__MATERIAL SHOWN__.

"""

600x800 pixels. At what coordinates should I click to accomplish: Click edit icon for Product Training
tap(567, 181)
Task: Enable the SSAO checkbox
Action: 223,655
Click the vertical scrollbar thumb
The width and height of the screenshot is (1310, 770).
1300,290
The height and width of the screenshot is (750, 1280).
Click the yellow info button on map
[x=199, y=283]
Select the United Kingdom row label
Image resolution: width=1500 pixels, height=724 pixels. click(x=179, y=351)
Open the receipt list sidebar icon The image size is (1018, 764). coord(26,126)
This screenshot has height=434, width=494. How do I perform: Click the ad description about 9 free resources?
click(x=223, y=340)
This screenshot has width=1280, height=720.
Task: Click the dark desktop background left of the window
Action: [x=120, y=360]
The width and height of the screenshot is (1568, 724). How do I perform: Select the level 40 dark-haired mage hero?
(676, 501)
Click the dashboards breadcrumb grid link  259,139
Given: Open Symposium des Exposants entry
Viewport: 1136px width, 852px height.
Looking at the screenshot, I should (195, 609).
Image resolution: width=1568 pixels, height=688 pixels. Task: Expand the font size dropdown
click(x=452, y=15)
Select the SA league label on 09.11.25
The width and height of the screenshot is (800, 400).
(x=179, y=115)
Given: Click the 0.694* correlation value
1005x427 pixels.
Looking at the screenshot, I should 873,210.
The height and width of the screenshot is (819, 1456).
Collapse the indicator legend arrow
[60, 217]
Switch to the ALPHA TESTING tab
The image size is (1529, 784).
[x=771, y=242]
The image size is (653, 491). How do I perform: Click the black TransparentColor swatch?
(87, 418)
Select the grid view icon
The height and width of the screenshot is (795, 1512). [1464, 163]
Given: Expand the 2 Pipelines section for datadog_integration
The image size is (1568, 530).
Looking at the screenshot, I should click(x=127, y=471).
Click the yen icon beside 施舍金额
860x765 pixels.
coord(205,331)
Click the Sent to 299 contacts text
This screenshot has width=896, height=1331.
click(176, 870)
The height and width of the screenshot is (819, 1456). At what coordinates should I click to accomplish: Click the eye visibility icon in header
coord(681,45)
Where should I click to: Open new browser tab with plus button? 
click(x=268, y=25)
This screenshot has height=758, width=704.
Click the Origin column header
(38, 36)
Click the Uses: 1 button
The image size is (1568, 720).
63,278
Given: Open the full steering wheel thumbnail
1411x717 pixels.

"""

__AIM OF THE TASK__.
From the material above, filter out every line that contains the word "accomplish" and copy each of those lines.

__THE RESPONSE__.
600x800 pixels. At what coordinates should I click to accomplish: Click edit icon for Product Training
The height and width of the screenshot is (819, 1456). At what coordinates should I click to accomplish: Click the eye visibility icon in header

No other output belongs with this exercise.